My skirt was made using Du Barry 5296. I love this skirt! It has a slim fit and a generous pleat in back for easy of movement. I have a lovely blue and white pin striped wool that I want to use to make the whole suit as shown on the envelope. The blue linen I used was left over from an 18th century frock coat that I made for my brother a few years back. It wrinkles easily but linen is so comfortable to wear especially when the weather is hot! This skirt has become a good vintage basic and mixes and matches well with other items I have. I've worn this skirt about 5 or 6 times now!

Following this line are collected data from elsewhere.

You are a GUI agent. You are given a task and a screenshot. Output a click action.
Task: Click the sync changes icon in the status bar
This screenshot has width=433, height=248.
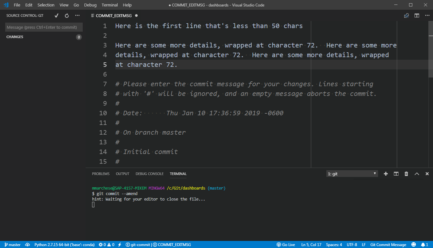[x=27, y=244]
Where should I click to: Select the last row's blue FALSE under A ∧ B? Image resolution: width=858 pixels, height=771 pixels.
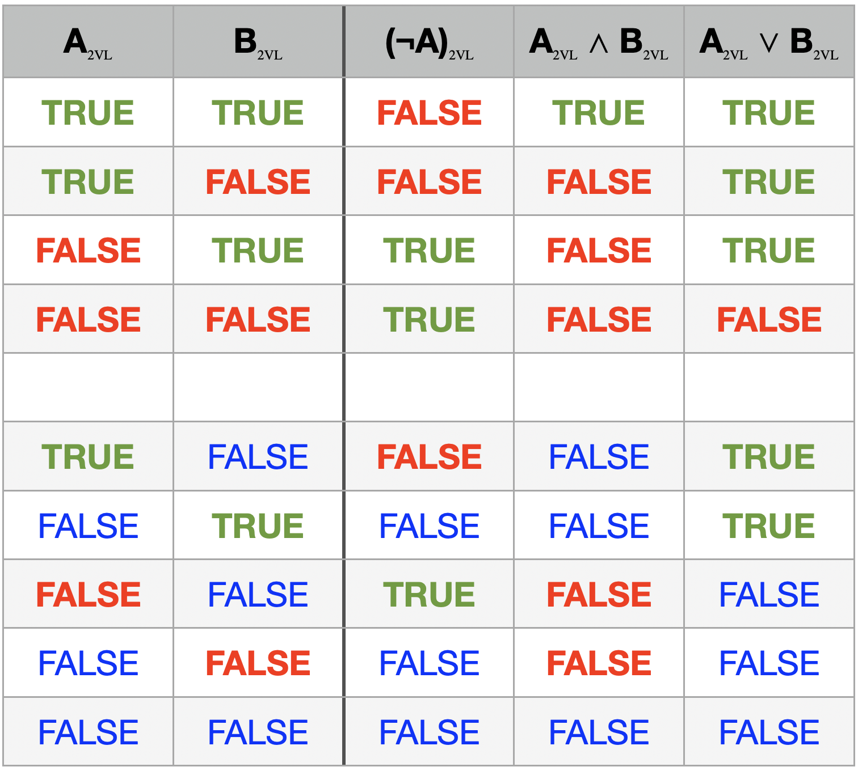click(599, 732)
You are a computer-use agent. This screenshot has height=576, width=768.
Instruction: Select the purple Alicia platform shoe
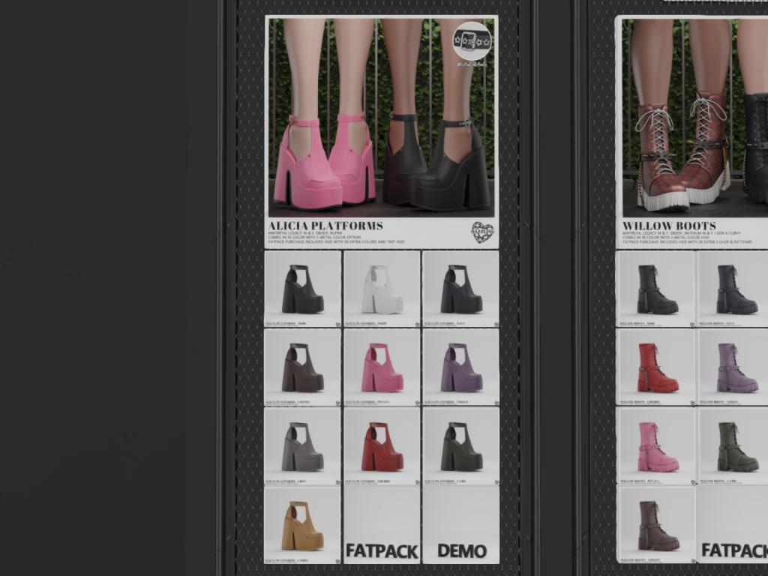(x=461, y=368)
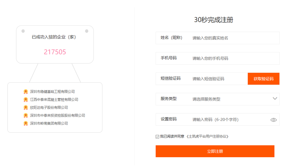Click the 获取验证码 button
287x167 pixels.
pos(264,79)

For the dance Saturday night I changed into my linen pants (
Simplicity 1306) and flats. After wearing heels all day, something I'm not use it, my
Bleyer Liddy Hoppers felt like heaven. They are super comfortable dance shoes! I bought mine when I was still in high school and dancing all the time. (Wow, how many years ago now?! Yeah, it's been a few.) Sadly I don't get to do much dancing these days so I'm soooo out of practice. Cori doesn't really dance and the closest swing dance scene is a good 2 hour drive from home. But I did manage to get him out on the dance floor that night, it's a lot of fun dancing to a live band!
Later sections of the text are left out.